**** EXERCISE DATA ****
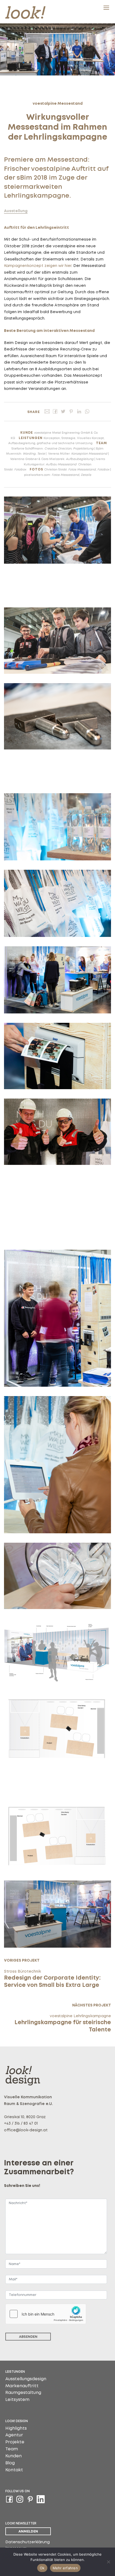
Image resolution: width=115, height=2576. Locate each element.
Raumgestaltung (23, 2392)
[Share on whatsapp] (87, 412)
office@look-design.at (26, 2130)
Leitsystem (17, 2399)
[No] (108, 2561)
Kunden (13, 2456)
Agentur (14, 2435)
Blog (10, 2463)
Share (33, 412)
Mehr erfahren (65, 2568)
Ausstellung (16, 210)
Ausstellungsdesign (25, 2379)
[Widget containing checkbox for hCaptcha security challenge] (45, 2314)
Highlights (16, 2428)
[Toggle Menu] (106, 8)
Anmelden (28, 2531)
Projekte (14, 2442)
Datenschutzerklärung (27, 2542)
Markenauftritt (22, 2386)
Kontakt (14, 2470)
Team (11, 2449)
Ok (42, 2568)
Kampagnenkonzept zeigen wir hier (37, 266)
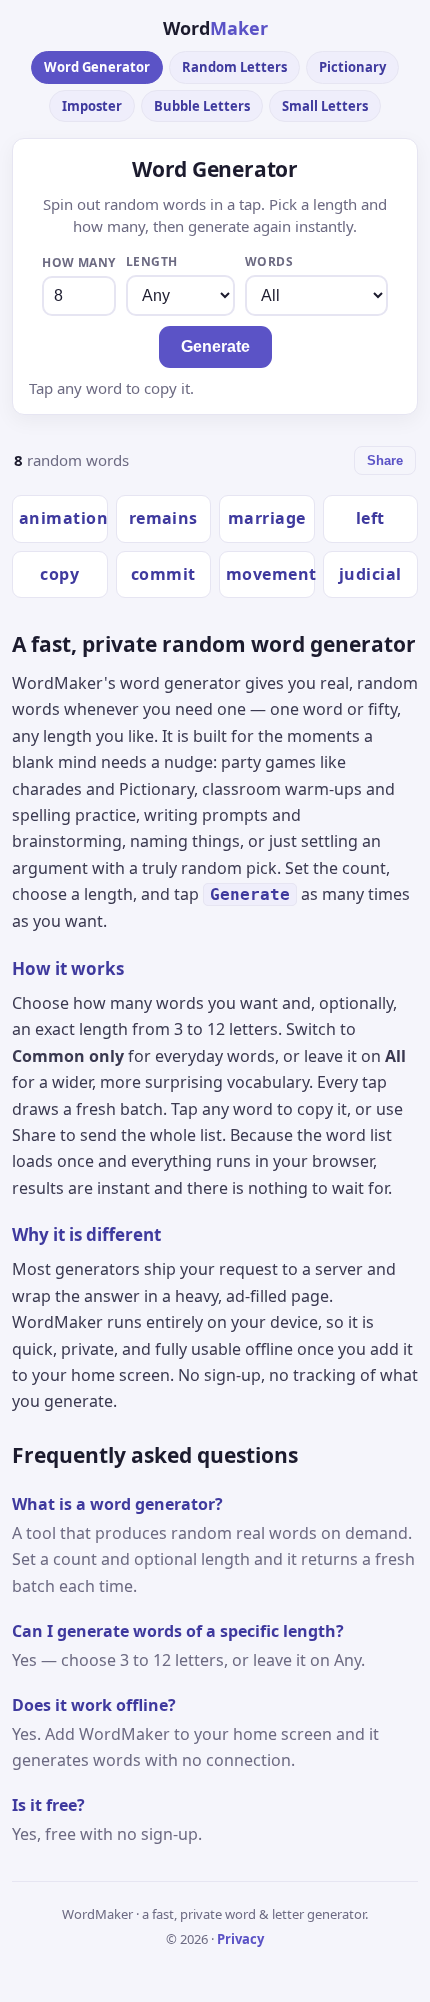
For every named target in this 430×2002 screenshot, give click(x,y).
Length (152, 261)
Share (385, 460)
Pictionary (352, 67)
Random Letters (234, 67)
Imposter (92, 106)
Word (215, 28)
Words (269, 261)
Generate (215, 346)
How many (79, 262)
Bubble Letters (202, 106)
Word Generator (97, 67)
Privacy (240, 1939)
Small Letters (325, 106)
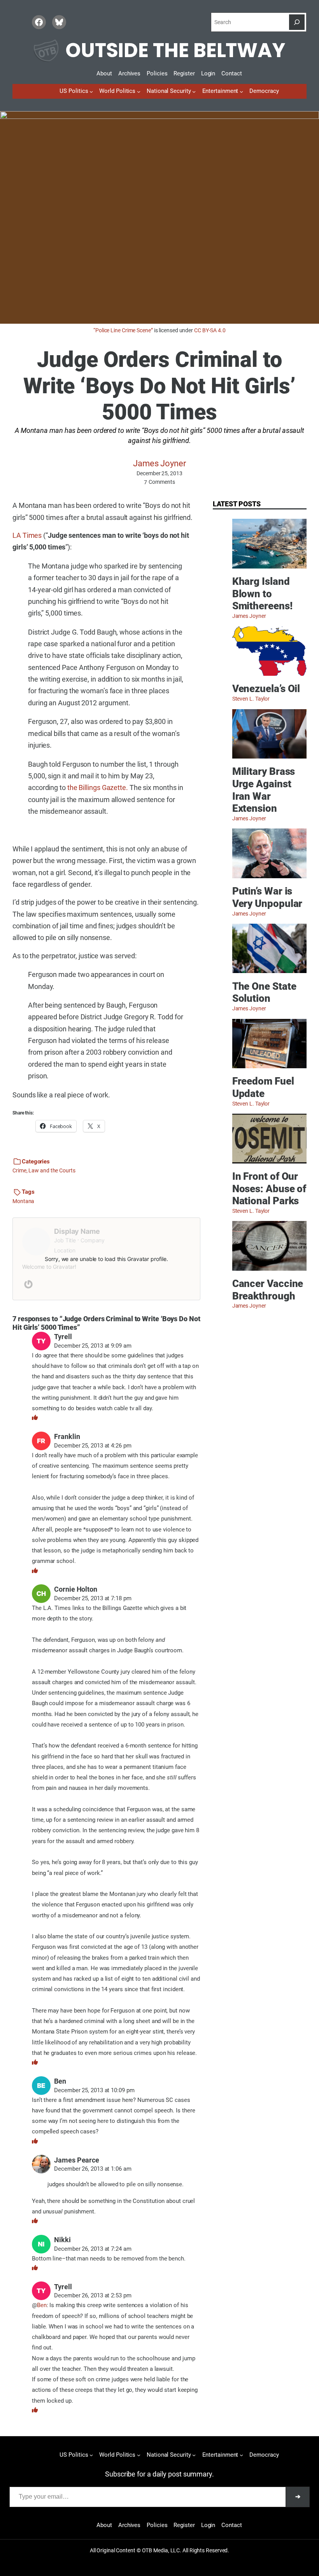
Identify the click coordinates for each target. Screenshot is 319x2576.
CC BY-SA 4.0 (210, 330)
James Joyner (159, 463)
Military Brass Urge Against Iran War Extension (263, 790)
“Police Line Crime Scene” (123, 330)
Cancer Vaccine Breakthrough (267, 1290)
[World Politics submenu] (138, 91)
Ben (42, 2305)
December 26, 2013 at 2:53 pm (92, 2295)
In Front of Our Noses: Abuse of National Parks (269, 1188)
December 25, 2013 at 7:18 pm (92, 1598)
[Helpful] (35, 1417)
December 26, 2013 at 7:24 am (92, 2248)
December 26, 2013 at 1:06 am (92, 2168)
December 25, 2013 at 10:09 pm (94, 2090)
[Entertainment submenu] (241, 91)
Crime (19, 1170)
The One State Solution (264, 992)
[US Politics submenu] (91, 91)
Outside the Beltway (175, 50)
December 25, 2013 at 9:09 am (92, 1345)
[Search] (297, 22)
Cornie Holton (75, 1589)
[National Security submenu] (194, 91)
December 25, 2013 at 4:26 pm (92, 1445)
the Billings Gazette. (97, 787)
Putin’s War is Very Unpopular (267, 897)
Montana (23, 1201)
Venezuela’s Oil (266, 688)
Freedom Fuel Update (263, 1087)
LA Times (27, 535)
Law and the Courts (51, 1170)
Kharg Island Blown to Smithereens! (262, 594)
****
• **TASK TO CARRY OUT**: Filter the entries above and copy only the lines that hold "target".

• **RESPONSE**:
For every named target in this 430×2002 screenshot, give click(x,y).
Identify the click coordinates for each target. Screenshot is 319x2576.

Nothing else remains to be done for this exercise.